> Directions: Please quote the following lines word for word, without changing anything.

─── Task inputs ───

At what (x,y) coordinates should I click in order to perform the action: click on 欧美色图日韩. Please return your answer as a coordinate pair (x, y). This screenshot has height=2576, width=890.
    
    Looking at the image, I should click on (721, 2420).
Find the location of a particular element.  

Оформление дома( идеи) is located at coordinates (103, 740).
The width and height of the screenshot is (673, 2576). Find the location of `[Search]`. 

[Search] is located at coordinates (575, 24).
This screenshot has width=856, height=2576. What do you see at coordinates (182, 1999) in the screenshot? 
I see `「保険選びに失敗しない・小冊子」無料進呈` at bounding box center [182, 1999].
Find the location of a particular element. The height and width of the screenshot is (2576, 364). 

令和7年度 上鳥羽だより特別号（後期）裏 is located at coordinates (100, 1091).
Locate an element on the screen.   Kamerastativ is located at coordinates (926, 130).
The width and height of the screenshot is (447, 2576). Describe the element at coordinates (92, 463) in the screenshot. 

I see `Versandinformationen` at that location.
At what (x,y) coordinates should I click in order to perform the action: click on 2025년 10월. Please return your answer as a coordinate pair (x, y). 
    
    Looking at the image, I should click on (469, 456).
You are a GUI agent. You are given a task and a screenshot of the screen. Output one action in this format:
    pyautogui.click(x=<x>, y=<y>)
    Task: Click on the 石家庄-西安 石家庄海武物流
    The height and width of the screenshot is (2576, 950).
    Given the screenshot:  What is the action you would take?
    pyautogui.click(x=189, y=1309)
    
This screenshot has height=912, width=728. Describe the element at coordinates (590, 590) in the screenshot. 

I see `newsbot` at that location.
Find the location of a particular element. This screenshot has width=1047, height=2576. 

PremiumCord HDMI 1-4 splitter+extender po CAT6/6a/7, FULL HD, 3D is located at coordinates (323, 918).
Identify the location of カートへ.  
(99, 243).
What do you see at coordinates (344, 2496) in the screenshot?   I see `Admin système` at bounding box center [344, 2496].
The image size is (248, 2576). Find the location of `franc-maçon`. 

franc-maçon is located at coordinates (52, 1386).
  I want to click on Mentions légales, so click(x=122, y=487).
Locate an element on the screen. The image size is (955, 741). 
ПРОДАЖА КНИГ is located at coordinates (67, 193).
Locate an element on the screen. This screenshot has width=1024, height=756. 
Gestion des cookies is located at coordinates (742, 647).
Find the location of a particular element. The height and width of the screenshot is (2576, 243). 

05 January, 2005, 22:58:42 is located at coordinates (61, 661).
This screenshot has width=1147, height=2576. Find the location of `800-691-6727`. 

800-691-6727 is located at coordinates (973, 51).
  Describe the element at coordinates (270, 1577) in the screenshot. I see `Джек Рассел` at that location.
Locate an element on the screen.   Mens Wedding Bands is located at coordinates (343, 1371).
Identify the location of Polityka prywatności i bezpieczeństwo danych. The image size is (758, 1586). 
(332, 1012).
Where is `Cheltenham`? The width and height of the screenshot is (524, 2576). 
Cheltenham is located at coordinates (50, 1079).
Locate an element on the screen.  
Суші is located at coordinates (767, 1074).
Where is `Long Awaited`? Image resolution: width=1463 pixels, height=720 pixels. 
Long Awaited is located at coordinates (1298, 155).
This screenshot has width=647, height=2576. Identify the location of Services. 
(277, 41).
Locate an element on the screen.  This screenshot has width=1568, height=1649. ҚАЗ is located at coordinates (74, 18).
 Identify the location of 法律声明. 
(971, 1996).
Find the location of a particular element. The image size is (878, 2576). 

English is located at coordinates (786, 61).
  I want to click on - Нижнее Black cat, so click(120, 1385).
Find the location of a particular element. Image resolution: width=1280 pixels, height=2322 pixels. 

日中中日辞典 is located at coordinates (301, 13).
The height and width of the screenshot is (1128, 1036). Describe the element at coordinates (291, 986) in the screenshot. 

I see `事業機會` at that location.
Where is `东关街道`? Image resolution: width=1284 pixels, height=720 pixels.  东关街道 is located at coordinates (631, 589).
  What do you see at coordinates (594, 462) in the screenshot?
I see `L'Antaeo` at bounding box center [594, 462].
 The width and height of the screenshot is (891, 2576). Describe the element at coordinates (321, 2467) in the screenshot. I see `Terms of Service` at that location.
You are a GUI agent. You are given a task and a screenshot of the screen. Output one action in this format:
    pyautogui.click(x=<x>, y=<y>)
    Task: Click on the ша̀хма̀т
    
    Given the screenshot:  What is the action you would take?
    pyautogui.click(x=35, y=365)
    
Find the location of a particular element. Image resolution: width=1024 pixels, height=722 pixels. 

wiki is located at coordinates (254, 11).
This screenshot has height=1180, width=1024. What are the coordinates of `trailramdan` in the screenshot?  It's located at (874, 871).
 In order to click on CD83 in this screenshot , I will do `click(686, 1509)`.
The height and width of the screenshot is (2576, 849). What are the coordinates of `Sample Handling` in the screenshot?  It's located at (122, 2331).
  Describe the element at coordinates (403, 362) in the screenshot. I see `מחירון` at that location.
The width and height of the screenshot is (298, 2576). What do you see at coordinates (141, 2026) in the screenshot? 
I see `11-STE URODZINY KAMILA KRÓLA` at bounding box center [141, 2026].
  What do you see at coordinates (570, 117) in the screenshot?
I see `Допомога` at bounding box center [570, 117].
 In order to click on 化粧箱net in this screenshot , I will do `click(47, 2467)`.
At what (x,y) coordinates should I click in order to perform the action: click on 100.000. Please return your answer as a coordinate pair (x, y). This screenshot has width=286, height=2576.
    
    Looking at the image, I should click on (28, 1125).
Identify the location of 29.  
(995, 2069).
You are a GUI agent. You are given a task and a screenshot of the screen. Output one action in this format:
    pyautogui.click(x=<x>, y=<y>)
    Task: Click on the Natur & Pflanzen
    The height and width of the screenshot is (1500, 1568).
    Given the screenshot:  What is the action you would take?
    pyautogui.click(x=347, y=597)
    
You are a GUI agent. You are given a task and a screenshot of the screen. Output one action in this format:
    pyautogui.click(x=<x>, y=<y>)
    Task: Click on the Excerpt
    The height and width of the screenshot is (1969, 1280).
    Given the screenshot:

───

> Task answer:
At what (x,y) coordinates should I click in order to perform the action: click on 欧美色图日韩. Please return your answer as a coordinate pair (x, y). This screenshot has height=2576, width=890.
    
    Looking at the image, I should click on (721, 2420).
Find the location of a particular element.  

Оформление дома( идеи) is located at coordinates (103, 740).
The width and height of the screenshot is (673, 2576). Find the location of `[Search]`. 

[Search] is located at coordinates (575, 24).
This screenshot has width=856, height=2576. What do you see at coordinates (182, 1999) in the screenshot? 
I see `「保険選びに失敗しない・小冊子」無料進呈` at bounding box center [182, 1999].
Find the location of a particular element. The height and width of the screenshot is (2576, 364). 

令和7年度 上鳥羽だより特別号（後期）裏 is located at coordinates (100, 1091).
Locate an element on the screen.   Kamerastativ is located at coordinates (926, 130).
The width and height of the screenshot is (447, 2576). Describe the element at coordinates (92, 463) in the screenshot. 

I see `Versandinformationen` at that location.
At what (x,y) coordinates should I click in order to perform the action: click on 2025년 10월. Please return your answer as a coordinate pair (x, y). 
    
    Looking at the image, I should click on (469, 456).
You are a GUI agent. You are given a task and a screenshot of the screen. Output one action in this format:
    pyautogui.click(x=<x>, y=<y>)
    Task: Click on the 石家庄-西安 石家庄海武物流
    The height and width of the screenshot is (2576, 950).
    Given the screenshot:  What is the action you would take?
    pyautogui.click(x=189, y=1309)
    
This screenshot has height=912, width=728. Describe the element at coordinates (590, 590) in the screenshot. 

I see `newsbot` at that location.
Find the location of a particular element. This screenshot has width=1047, height=2576. 

PremiumCord HDMI 1-4 splitter+extender po CAT6/6a/7, FULL HD, 3D is located at coordinates (323, 918).
Identify the location of カートへ.  
(99, 243).
What do you see at coordinates (344, 2496) in the screenshot?   I see `Admin système` at bounding box center [344, 2496].
The image size is (248, 2576). Find the location of `franc-maçon`. 

franc-maçon is located at coordinates (52, 1386).
  I want to click on Mentions légales, so click(x=122, y=487).
Locate an element on the screen. The image size is (955, 741). 
ПРОДАЖА КНИГ is located at coordinates (67, 193).
Locate an element on the screen. This screenshot has width=1024, height=756. 
Gestion des cookies is located at coordinates (742, 647).
Find the location of a particular element. The height and width of the screenshot is (2576, 243). 

05 January, 2005, 22:58:42 is located at coordinates (61, 661).
This screenshot has width=1147, height=2576. Find the location of `800-691-6727`. 

800-691-6727 is located at coordinates (973, 51).
  Describe the element at coordinates (270, 1577) in the screenshot. I see `Джек Рассел` at that location.
Locate an element on the screen.   Mens Wedding Bands is located at coordinates (343, 1371).
Identify the location of Polityka prywatności i bezpieczeństwo danych. The image size is (758, 1586). 
(332, 1012).
Where is `Cheltenham`? The width and height of the screenshot is (524, 2576). 
Cheltenham is located at coordinates (50, 1079).
Locate an element on the screen.  
Суші is located at coordinates (767, 1074).
Where is `Long Awaited`? Image resolution: width=1463 pixels, height=720 pixels. 
Long Awaited is located at coordinates (1298, 155).
This screenshot has width=647, height=2576. Identify the location of Services. 
(277, 41).
Locate an element on the screen.  This screenshot has width=1568, height=1649. ҚАЗ is located at coordinates (74, 18).
 Identify the location of 法律声明. 
(971, 1996).
Find the location of a particular element. The image size is (878, 2576). 

English is located at coordinates (786, 61).
  I want to click on - Нижнее Black cat, so click(120, 1385).
Find the location of a particular element. Image resolution: width=1280 pixels, height=2322 pixels. 

日中中日辞典 is located at coordinates (301, 13).
The height and width of the screenshot is (1128, 1036). Describe the element at coordinates (291, 986) in the screenshot. 

I see `事業機會` at that location.
Where is `东关街道`? Image resolution: width=1284 pixels, height=720 pixels.  东关街道 is located at coordinates (631, 589).
  What do you see at coordinates (594, 462) in the screenshot?
I see `L'Antaeo` at bounding box center [594, 462].
 The width and height of the screenshot is (891, 2576). Describe the element at coordinates (321, 2467) in the screenshot. I see `Terms of Service` at that location.
You are a GUI agent. You are given a task and a screenshot of the screen. Output one action in this format:
    pyautogui.click(x=<x>, y=<y>)
    Task: Click on the ша̀хма̀т
    
    Given the screenshot:  What is the action you would take?
    pyautogui.click(x=35, y=365)
    
Find the location of a particular element. Image resolution: width=1024 pixels, height=722 pixels. 

wiki is located at coordinates (254, 11).
This screenshot has height=1180, width=1024. What are the coordinates of `trailramdan` in the screenshot?  It's located at (874, 871).
 In order to click on CD83 in this screenshot , I will do `click(686, 1509)`.
The height and width of the screenshot is (2576, 849). What are the coordinates of `Sample Handling` in the screenshot?  It's located at (122, 2331).
  Describe the element at coordinates (403, 362) in the screenshot. I see `מחירון` at that location.
The width and height of the screenshot is (298, 2576). What do you see at coordinates (141, 2026) in the screenshot? 
I see `11-STE URODZINY KAMILA KRÓLA` at bounding box center [141, 2026].
  What do you see at coordinates (570, 117) in the screenshot?
I see `Допомога` at bounding box center [570, 117].
 In order to click on 化粧箱net in this screenshot , I will do `click(47, 2467)`.
At what (x,y) coordinates should I click in order to perform the action: click on 100.000. Please return your answer as a coordinate pair (x, y). This screenshot has width=286, height=2576.
    
    Looking at the image, I should click on (28, 1125).
Identify the location of 29.  
(995, 2069).
You are a GUI agent. You are given a task and a screenshot of the screen. Output one action in this format:
    pyautogui.click(x=<x>, y=<y>)
    Task: Click on the Natur & Pflanzen
    The height and width of the screenshot is (1500, 1568).
    Given the screenshot:  What is the action you would take?
    pyautogui.click(x=347, y=597)
    
You are a GUI agent. You are given a task and a screenshot of the screen. Output one action in this format:
    pyautogui.click(x=<x>, y=<y>)
    Task: Click on the Excerpt
    The height and width of the screenshot is (1969, 1280).
    Given the screenshot:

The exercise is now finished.